Many people have experienced the swelling of the tonsils, which occurs when infection has taken hold. Not everyone, however, is aware of exactly what the tonsils are. The tonsils are located at the back of the throat and are made up of soft tissue and filled with pits, or crypts. The tonsils can be different sizes in different people. They are part of the lymphatic system and help fight infection for people. This is part of the reason they swell when infection occurs.
Is It Normal to Have One Tonsil Bigger Than the Other?
Provided the tonsils have always been different sizes, this could be the normal for you. Some people have one foot slightly bigger than the other, which is a similar case.
But, if you are noticing signs such as redness, it could indicate an infection. If only one of your tonsils is infected, then it would make sense that one is larger than the other.
The final possibility is cancer, if there is a lump on the tonsil that stays for a significant length of time, if there is soreness in the area or you have trouble chewing or swallowing due to having one tonsil bigger than the other.
Conditions that Can Cause One Tonsil to Be Bigger than the Other
The two tonsils are located in the back of the throat as a defense mechanism against potential infections or illness. They work to prevent that infection from spreading further into the body. With this in mind, the tonsils can become infected as they fight the illness. This is a condition known as tonsillitis.
The following are possible symptoms. You do not have to have them all at once to be suffering from tonsillitis. Those symptoms include:
- Bad breath
- Ear aches
- Stomach aches
- Tenderness in the area of the jaw and neck
- Red and/or swollen tonsils
- Difficulty swallowing
- A sore throat, chills, headaches or a stiff neck
When it comes to tonsillitis, it depends on the severity what treatments are available.
- If it is caused by a virus, it is another illness like a cold that simply must be endured.
- Meanwhile, tonsillitis caused by bacteria may need to be treated with antibiotics.

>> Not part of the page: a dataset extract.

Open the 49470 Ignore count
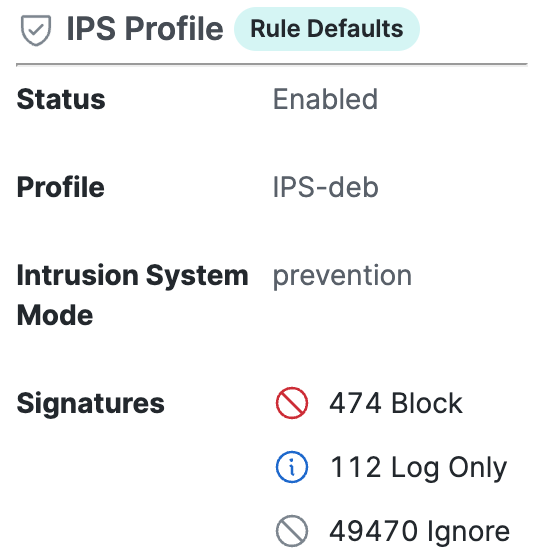 (x=419, y=532)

- When people suffer from tonsillitis on numerous occasions, it may be recommended that they have a tonsillectomy, which is a removal of the tonsils. If complications are caused by cases of tonsillitis, the tonsillectomy is also a necessary treatment.
2. Tonsil Stones
There are various small gaps and nooks on the tonsils. These can become filled with bacteria and various other materials, like dead cells. If this occurs, the materials can solidify into a white formation and calcifies. These are called tonsil stones. This happens most often when people suffer from repeated episodes of tonsillitis.
- Sore throat (particularly in a specific area)

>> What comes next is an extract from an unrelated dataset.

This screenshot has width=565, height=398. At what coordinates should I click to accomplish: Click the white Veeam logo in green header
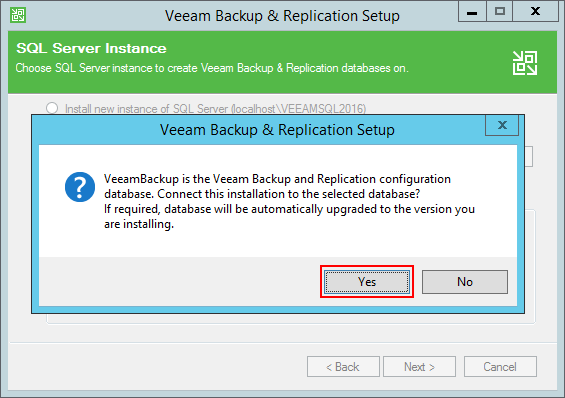pos(525,63)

- Swelling of one or both of the tonsils due to the infection or stone
- Difficulty swallowing
- White debris visible on the tonsils (this is not always true)
- Bad breath
- For tonsil stones that do not cause pain or other issues, there is no treatment necessary.

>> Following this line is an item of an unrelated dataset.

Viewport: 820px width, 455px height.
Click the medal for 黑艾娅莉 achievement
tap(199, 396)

- Meanwhile, when the stones do cause discomfort, some people opt for dislodging the stones themselves. This is usually done with the help of swabs or toothpicks.
- Gargling with warm salt water helps ease the pain of a sore throat associated with tonsil stones, and there are antibiotics that may be helpful.
- For large tonsil stones, it may be necessary to visit a surgeon to have them removed.
3. Tonsil Cancer
If the cells on the outside of the tonsils begin to grow abnormally and at increased rates, it could be tonsil cancer. This can start in the cells that line the surface of the mouth and spread. They can also form a mass of cells or spread into the tonsils or to other areas of the body.
When it comes to having one tonsil bigger than the other, cancer is obviously the diagnosis you want to avoid. If any of these symptoms are present, it is a good idea to consult a doctor to determine exactly what you are dealing with.Those symptoms are:
- Ear pain
- Bleeding in the mouth
- A lump in the neck
- Difficulty when you attempt to open your mouth
- A sore throat on one side that remains even after treatment
- A sore or lump on the tonsil that does not go away
Stages of the Cancer
When it comes to cancer, the stages are based on the advancement of the cells.
- In Stage I, the cancer is small, typically not larger than a peanut. It has not yet metastasized.
- For Stage II, the cancer has not yet metastasized. It can be between the size of a peanut and a walnut.
- In Stage III, the cancer is larger than a walnut and may have spread to a lymph node or a gland. This is usually on the same side of the neck as the cancer.
- Stage IV cancer may be heavily spread through the lymph glands. It may also have spread to numerous other areas within the body, typically those near the tonsils.
When it begins with one tonsil bigger than the other and ends in a diagnosis of tonsil cancer, there are treatments available to help you fight the cancer.
- For stage I and stage II, radiation may be effective in getting rid of the cancer.
- For stage III and stage IV, surgery or a combination of radiation, drugs and surgery may be necessary to fight the cancer.